Heck of an idea! Thanks for posting.


----------



## Redball409 (Jan 21, 2010)

Very good idea. One thing I do differently is to use rubber hose. It's a bit quieter, flexible, and rubber grips the branches really well. 
Zip ties are my preferred attachment as well. 
Good job.


----------



## ILBowHuntFreak (Mar 12, 2008)

Redball409 said:


> Very good idea. One thing I do differently is to use rubber hose. It's a bit quieter, flexible, and rubber grips the branches really well.
> Zip ties are my preferred attachment as well.
> Good job.


I tried the rubber hose and found it to be too flexible to hold up the branches I was cutting. As for the noise I really cant say that the PVC makes too much noise when I cut a branch and stick it in. I just trim some natural cover and jam them in the pipe and done Really no noise at all.


----------



## Buckfever1613 (Aug 2, 2007)

Would it be possible to use artificial christmas tree limbs or do you think they would look to out of place?


----------



## Redball409 (Jan 21, 2010)

ILBowHuntFreak said:


> I tried the rubber hose and found it to be too flexible to hold up the branches I was cutting. As for the noise I really cant say that the PVC makes too much noise when I cut a branch and stick it in. I just trim some natural cover and jam them in the pipe and done Really no noise at all.

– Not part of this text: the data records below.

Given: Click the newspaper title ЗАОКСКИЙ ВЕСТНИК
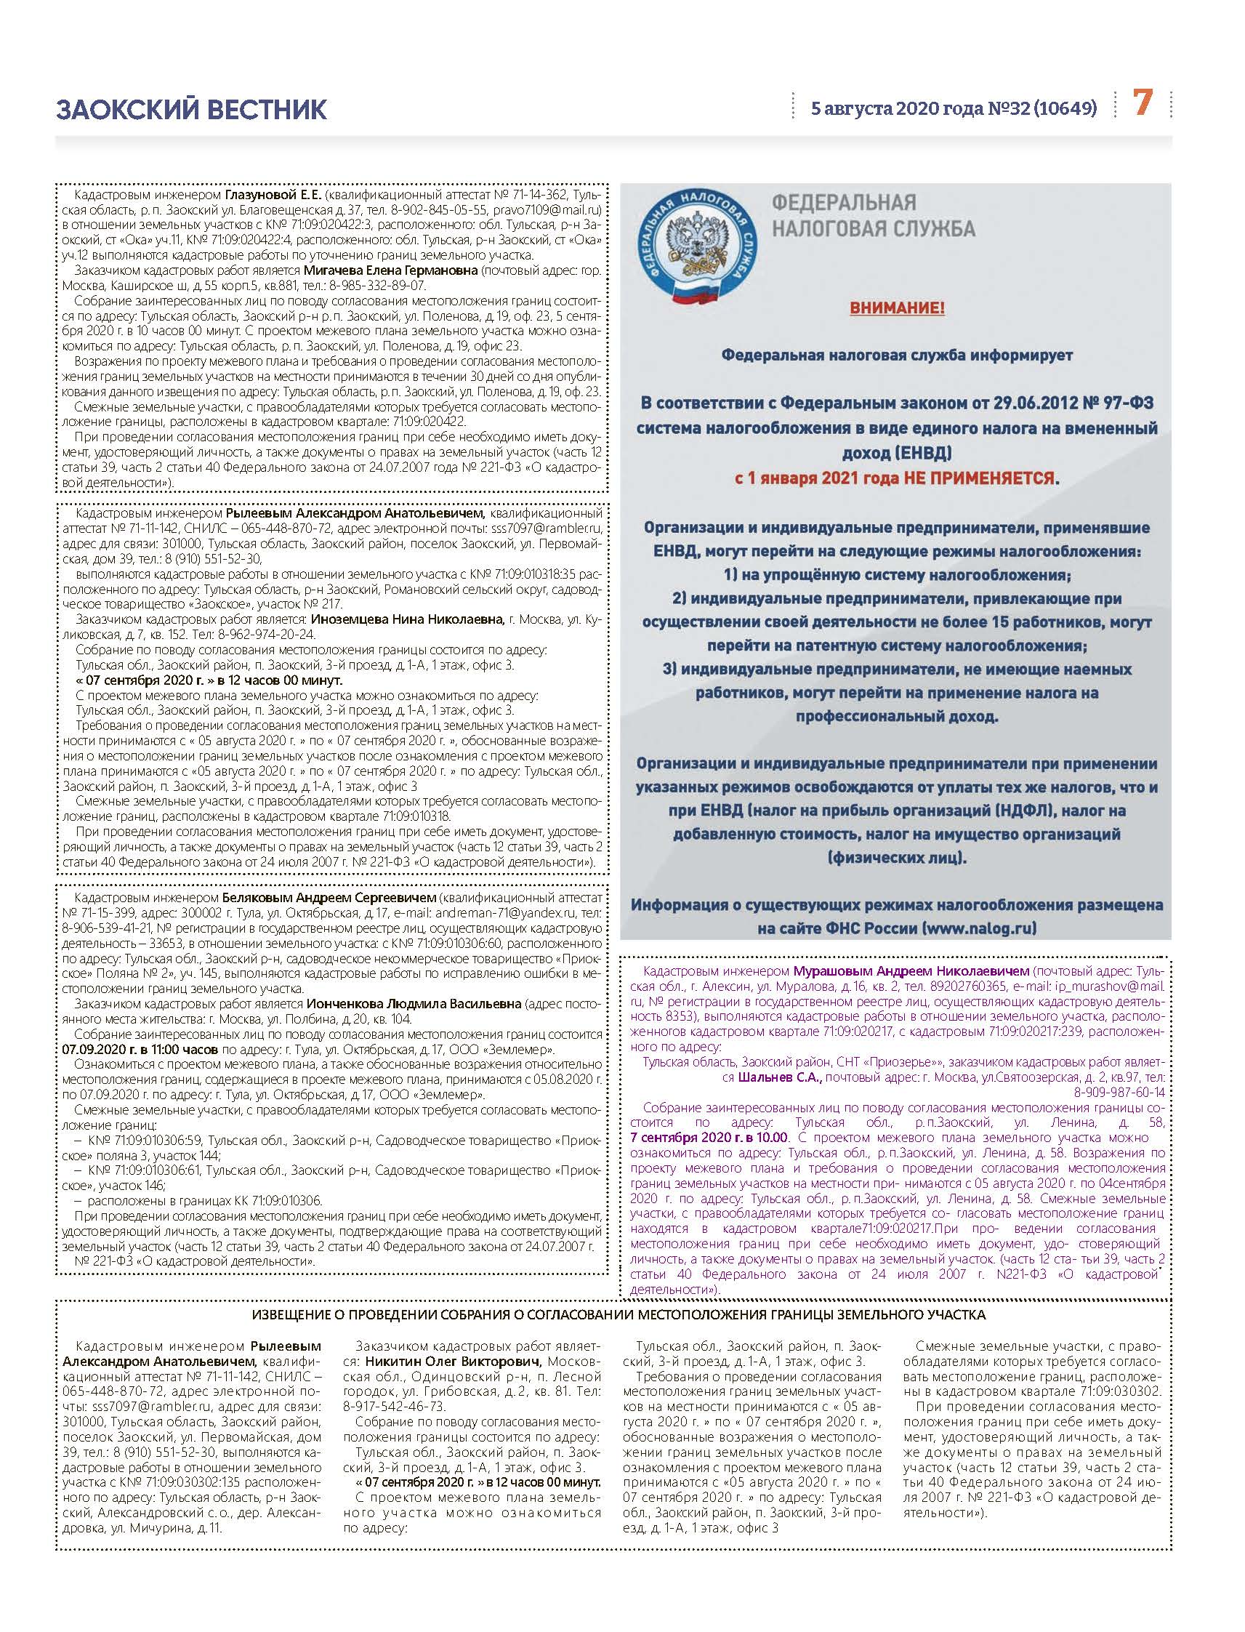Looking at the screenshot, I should click(190, 109).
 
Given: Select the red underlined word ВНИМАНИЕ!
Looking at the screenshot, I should click(897, 307).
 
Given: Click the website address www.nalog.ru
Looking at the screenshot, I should click(979, 927).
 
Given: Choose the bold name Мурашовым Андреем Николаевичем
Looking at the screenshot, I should click(911, 970).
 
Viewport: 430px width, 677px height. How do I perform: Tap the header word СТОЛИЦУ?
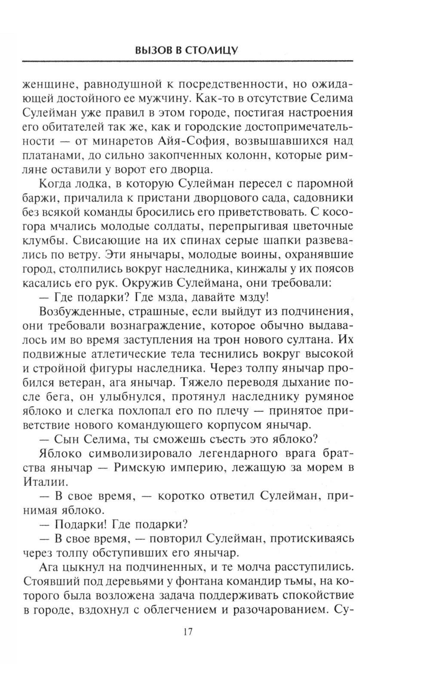[212, 51]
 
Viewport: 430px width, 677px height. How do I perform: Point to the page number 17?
[187, 632]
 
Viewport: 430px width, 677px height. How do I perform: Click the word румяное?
[329, 396]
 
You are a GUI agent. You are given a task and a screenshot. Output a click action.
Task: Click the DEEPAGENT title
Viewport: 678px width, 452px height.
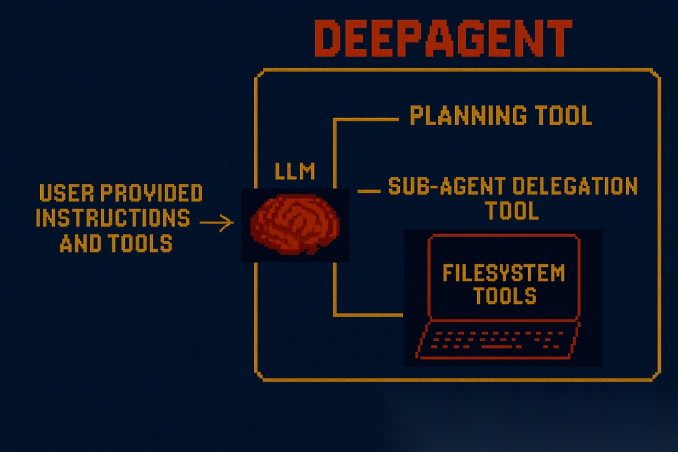tap(443, 39)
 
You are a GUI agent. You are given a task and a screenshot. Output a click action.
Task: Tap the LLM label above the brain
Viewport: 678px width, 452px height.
tap(294, 171)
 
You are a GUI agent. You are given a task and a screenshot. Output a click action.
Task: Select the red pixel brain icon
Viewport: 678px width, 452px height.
tap(294, 224)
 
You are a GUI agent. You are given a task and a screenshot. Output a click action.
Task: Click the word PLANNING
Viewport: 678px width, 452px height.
tap(460, 116)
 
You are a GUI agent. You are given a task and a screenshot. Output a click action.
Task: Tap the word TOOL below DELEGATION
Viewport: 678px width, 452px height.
tap(512, 210)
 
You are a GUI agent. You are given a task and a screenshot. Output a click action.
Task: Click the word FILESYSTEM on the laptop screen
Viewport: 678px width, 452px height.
tap(503, 273)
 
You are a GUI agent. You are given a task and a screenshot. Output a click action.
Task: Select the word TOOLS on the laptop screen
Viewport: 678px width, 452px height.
tap(504, 295)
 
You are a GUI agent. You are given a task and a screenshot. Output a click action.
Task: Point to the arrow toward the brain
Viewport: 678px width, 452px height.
tap(217, 222)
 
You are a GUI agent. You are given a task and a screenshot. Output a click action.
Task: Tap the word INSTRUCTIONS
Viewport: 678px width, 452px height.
tap(113, 218)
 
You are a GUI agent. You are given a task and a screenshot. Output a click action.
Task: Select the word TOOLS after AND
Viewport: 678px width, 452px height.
tap(141, 242)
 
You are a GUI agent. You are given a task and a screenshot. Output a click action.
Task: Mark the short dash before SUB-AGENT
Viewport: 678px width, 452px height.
tap(370, 190)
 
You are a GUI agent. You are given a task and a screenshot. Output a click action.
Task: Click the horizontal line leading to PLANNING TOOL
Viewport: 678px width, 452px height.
tap(367, 119)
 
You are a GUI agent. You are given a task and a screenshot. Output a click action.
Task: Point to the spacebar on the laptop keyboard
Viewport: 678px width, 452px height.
tap(500, 347)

Very good points, I do have an issue with the hose slipping when the branches get big. 
Good luck this season.


----------



## Redball409 (Jan 21, 2010)

Buckfever1613 said:


> Would it be possible to use artificial christmas tree limbs or do you think they would look to out of place?


I carry too much crap now. 
I think natural tree branches that match whatever tree you are in is best.


----------



## NJlungbuster (Sep 14, 2006)

What diameter pvc did you use? 3/4", 1"??? Thanks for the great idea.


----------